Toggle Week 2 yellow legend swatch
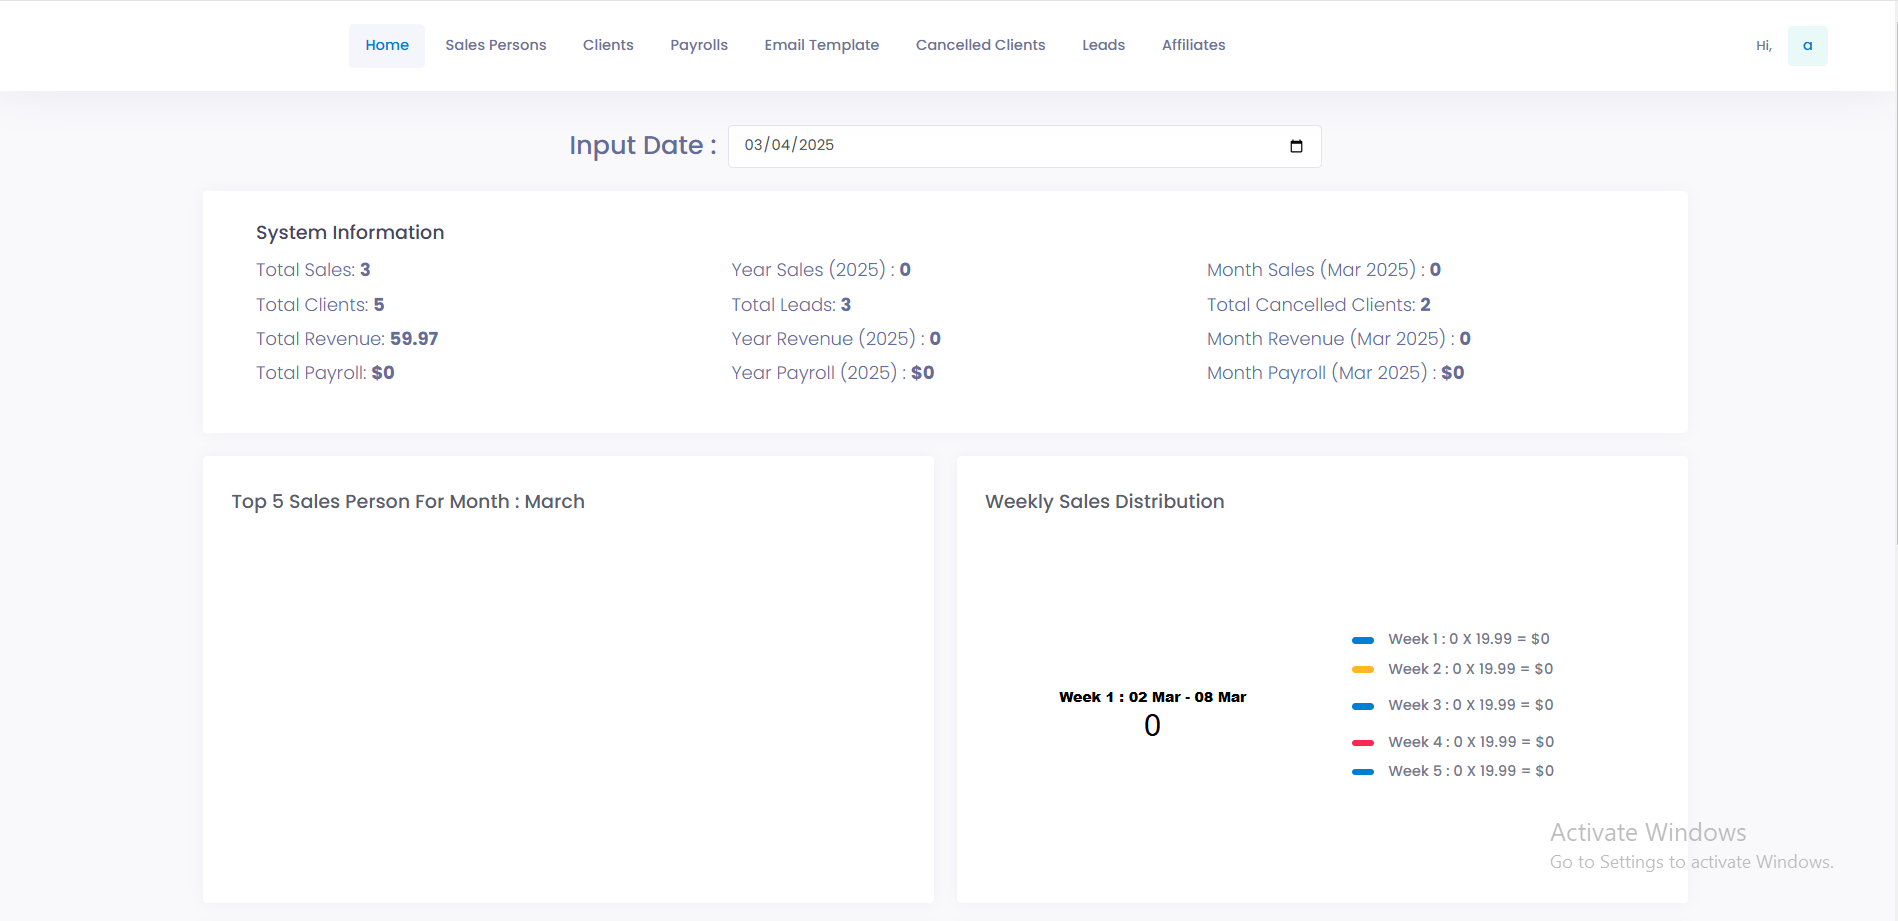(1362, 670)
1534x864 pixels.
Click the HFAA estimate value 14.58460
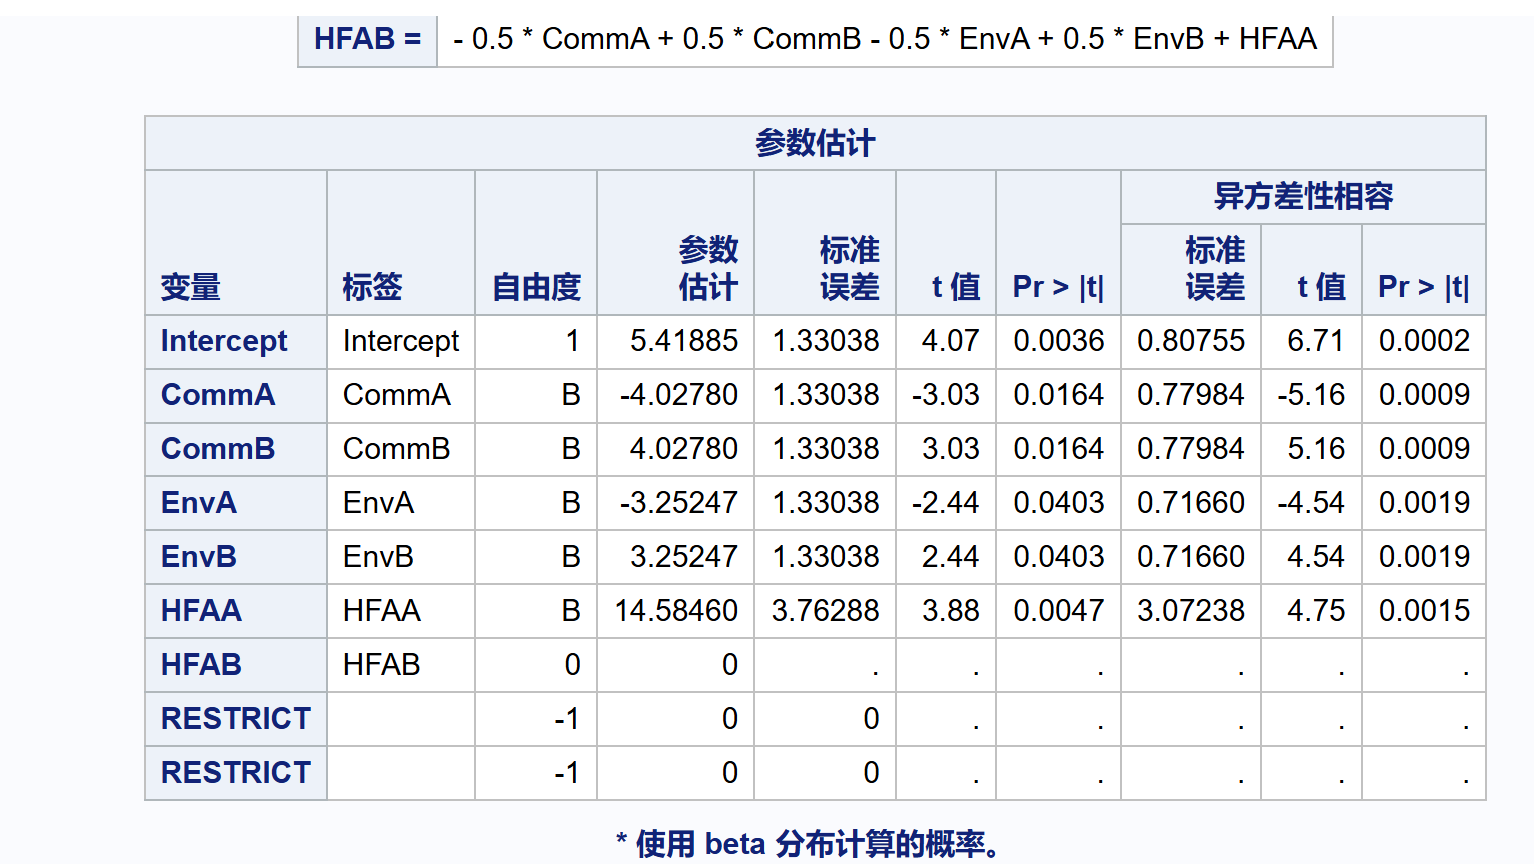[x=676, y=611]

====

**EXERCISE REQUIREMENTS**
Reproduce each of the records above word for word, leaving out the pictures.

**FINAL ANSWER**
Toggle Week 2 yellow legend swatch
(1362, 670)
1534x864 pixels.
Click the HFAA estimate value 14.58460
[x=676, y=611]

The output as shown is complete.